To see/download a larger version of the illustrations in this article click on the images below. Enlargements open in a new window.
When you input a sound, either by loading a pre-existing sound, or using a microphone, the inputted sound appears on the upper screen.
This example shows the sound EE (/i/) repeated three times. On real-time input, you can check the volume of your vocalising, and change the settings, move the microphone, or speak/sing softer our louder as appropriate. Time (in seconds) is show across the page and volume (amplitude) is shown going up the page. On this programme (MultiSpeech from Kay Elemetrics), the signal colour on input changes from green to yellow to red, depending on whether your vocalising is overloading your soundcard.

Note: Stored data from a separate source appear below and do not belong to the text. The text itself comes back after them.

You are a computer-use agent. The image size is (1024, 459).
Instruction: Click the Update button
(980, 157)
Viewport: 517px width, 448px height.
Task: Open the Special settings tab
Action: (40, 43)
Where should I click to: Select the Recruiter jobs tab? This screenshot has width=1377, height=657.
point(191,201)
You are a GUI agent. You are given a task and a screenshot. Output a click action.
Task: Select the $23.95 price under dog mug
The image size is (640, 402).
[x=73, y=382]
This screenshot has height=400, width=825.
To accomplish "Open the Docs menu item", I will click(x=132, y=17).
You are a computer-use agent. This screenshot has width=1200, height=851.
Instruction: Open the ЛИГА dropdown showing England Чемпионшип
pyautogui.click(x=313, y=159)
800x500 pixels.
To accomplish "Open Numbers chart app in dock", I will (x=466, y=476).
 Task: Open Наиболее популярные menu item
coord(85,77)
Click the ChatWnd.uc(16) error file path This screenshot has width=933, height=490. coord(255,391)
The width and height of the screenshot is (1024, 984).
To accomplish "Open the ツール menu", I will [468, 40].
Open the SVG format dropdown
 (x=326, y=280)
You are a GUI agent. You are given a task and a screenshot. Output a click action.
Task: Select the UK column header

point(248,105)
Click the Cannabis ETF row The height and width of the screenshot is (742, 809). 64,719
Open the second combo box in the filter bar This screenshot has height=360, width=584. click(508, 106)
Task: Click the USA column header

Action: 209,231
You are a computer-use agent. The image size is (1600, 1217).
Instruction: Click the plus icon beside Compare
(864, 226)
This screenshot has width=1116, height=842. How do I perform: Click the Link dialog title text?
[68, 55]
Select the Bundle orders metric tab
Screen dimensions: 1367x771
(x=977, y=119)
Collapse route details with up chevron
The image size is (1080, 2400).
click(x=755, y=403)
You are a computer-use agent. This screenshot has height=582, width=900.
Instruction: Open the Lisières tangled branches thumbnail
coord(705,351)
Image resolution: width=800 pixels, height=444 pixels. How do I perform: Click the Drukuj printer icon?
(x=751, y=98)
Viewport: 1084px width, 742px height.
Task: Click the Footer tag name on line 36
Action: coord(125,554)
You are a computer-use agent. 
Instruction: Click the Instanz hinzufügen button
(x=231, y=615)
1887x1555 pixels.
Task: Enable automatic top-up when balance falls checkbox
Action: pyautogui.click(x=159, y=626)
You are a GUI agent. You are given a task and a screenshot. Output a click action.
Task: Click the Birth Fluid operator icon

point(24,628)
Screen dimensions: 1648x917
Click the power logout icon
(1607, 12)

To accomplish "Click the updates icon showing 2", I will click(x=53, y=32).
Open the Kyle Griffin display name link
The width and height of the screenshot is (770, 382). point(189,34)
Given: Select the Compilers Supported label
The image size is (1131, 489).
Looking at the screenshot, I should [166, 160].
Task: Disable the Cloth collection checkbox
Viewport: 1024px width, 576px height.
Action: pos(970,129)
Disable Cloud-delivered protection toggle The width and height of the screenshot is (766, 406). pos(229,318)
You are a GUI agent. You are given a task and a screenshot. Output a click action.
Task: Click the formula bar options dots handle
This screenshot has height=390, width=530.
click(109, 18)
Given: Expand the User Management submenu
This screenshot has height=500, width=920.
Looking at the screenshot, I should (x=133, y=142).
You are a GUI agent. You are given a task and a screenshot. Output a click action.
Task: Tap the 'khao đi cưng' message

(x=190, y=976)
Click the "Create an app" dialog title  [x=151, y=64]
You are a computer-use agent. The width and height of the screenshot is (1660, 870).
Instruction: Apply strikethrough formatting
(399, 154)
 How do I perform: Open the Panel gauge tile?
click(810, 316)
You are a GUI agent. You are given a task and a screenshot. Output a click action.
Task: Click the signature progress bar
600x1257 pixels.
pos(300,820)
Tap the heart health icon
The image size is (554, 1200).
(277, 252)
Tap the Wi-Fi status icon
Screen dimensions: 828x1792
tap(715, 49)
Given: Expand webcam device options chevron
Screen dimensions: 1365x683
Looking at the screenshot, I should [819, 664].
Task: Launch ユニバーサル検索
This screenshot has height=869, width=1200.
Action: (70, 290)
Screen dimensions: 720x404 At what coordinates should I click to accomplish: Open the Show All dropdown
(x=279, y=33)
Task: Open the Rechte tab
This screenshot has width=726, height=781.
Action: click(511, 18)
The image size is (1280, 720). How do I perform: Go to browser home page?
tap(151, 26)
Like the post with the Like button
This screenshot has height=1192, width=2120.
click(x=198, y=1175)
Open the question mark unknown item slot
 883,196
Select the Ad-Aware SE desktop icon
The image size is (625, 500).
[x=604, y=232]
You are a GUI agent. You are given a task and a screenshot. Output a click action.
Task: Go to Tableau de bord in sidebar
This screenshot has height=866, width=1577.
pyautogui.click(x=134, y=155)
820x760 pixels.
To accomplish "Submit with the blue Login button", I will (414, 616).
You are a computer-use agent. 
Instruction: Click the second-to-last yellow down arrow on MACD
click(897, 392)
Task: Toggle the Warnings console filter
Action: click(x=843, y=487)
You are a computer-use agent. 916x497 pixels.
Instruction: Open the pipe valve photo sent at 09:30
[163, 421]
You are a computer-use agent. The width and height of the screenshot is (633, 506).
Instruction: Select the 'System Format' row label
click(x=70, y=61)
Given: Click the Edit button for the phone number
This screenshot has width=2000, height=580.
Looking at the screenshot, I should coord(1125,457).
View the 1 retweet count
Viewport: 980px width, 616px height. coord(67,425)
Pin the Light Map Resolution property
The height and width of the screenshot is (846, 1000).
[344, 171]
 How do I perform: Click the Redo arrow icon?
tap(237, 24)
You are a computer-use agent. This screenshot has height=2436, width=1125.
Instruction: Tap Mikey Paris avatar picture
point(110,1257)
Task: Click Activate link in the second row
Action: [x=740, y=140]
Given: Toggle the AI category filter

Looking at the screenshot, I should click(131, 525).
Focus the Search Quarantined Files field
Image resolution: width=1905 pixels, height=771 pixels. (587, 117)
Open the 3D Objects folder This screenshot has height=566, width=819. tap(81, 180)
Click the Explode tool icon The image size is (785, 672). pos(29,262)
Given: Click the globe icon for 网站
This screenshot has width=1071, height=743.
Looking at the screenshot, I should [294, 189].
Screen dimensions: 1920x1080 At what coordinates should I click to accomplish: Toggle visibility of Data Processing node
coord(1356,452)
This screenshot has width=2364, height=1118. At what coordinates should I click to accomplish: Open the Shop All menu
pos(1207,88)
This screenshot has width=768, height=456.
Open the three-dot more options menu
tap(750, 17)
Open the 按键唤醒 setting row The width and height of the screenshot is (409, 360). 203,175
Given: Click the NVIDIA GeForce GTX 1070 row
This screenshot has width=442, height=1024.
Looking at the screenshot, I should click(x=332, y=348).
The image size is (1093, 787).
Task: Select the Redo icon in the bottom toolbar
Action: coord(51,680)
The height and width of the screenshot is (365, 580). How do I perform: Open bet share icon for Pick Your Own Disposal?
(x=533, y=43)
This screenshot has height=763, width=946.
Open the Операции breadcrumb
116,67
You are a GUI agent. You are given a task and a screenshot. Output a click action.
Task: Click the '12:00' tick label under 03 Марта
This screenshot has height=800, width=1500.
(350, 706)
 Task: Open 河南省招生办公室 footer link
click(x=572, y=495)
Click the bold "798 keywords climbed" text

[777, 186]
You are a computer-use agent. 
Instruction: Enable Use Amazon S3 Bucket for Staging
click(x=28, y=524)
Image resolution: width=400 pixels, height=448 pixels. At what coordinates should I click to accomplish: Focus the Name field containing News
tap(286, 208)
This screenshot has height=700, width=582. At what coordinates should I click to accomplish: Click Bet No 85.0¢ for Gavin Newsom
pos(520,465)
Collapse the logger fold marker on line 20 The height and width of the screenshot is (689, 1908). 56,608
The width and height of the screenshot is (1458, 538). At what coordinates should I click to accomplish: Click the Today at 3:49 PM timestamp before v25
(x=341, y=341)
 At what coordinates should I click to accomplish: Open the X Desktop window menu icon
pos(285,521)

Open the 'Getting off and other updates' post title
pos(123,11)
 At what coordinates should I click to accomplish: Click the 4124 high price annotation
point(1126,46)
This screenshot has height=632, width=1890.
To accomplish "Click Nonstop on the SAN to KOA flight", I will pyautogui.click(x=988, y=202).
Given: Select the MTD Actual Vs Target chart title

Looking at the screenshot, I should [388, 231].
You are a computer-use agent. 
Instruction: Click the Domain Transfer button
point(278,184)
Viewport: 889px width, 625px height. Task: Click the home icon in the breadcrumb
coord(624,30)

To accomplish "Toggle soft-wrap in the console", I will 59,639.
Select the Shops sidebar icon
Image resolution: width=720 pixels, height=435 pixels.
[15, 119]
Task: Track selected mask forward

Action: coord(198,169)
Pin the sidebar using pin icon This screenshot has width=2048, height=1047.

On the lower screen, the information going up the page changes depending on what you want to study. On a Spectrographic screen, the harmonics in each sound are shown.
The pitch (Frequency in Hz) is shown going up the page, and strength of signal is shown by how black each area is the stronger the signal, the blacker the harmonic. A white area within a signal means those harmonics are missing or too weak to be read. The spectrographic screen can be used to discover a great deal of information including fold mass activity, the relationship between phonation and airflow, and activity of the false vocal folds.
On a Formant screen, the position of the formants in each sound is shown.
Formants are clusters of harmonics that are stronger than the surrounding areas. In spoken or sung examples, formant readings are used to identify vowels and also the relationship between laryngeal height and the tongue.
A Formant screen may be overlaid onto a spectrographic screen.
Most of the examples on this site show spectrographic information (in black and white) and formant analysis (in red).